Fast Last-Iterate Convergence of SGD in the Smooth Interpolation Regime
This provides theoretical guarantees for training over-parameterized models and analyzing forgetting in continual learning, representing an incremental extension of prior work beyond least squares regression.
The paper tackles the problem of analyzing the last iterate convergence of stochastic gradient descent (SGD) for smooth convex objectives in the interpolation regime, establishing a near-optimal rate of O(1/T + σ_*/√T) for well-tuned stepsizes and improving the rate to O(1/√T) when noise at optimum is zero.
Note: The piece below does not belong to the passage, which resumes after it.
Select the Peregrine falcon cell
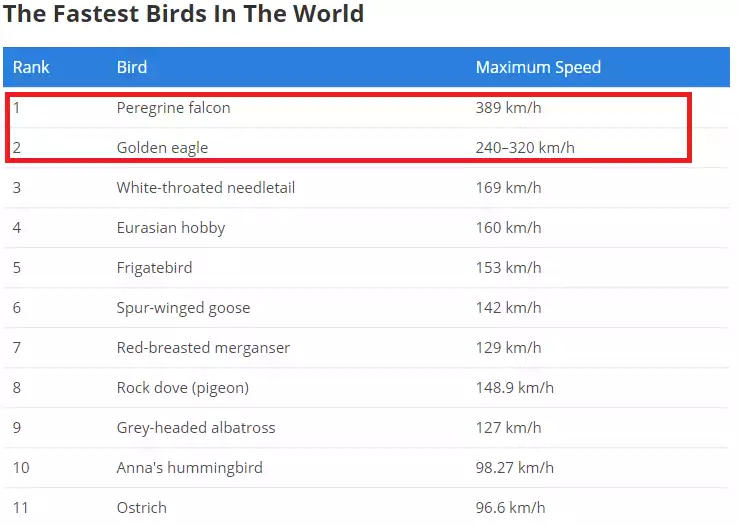 (x=173, y=108)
We study population convergence guarantees of stochastic gradient descent (SGD) for smooth convex objectives in the interpolation regime, where the noise at optimum is zero or near zero. The behavior of the last iterate of SGD in this setting -- particularly with large (constant) stepsizes -- has received growing attention in recent years due to implications for the training of over-parameterized models, as well as to analyzing forgetting in continual learning and to understanding the convergence of the randomized Kaczmarz method for solving linear systems. We establish that after $T$ steps of SGD on $β$-smooth convex loss functions with stepsize $0 < η< 2/β$, the last iterate exhibits expected excess risk $\widetilde{O}(\frac{1}{η(2-βη) T^{1-βη/2}} + \fracη{(2-βη)^2} T^{βη/2} σ_\star^2)$, where $σ_\star^2$ denotes the variance of the stochastic gradients at the optimum. In particular, for a well-tuned stepsize we obtain a near optimal $\widetilde{O}(1/T + σ_\star/\sqrt{T})$ rate for the last iterate, extending the results of Varre et al. (2021) beyond least squares regression; and when $σ_\star=0$ we obtain a rate of $\smash{O(1/\sqrt T)}$ with $η=1/β$, improving upon the best-known $\smash{O(T^{-1/4})}$ rate recently established by Evron et al. (2025) in the special case of realizable linear regression.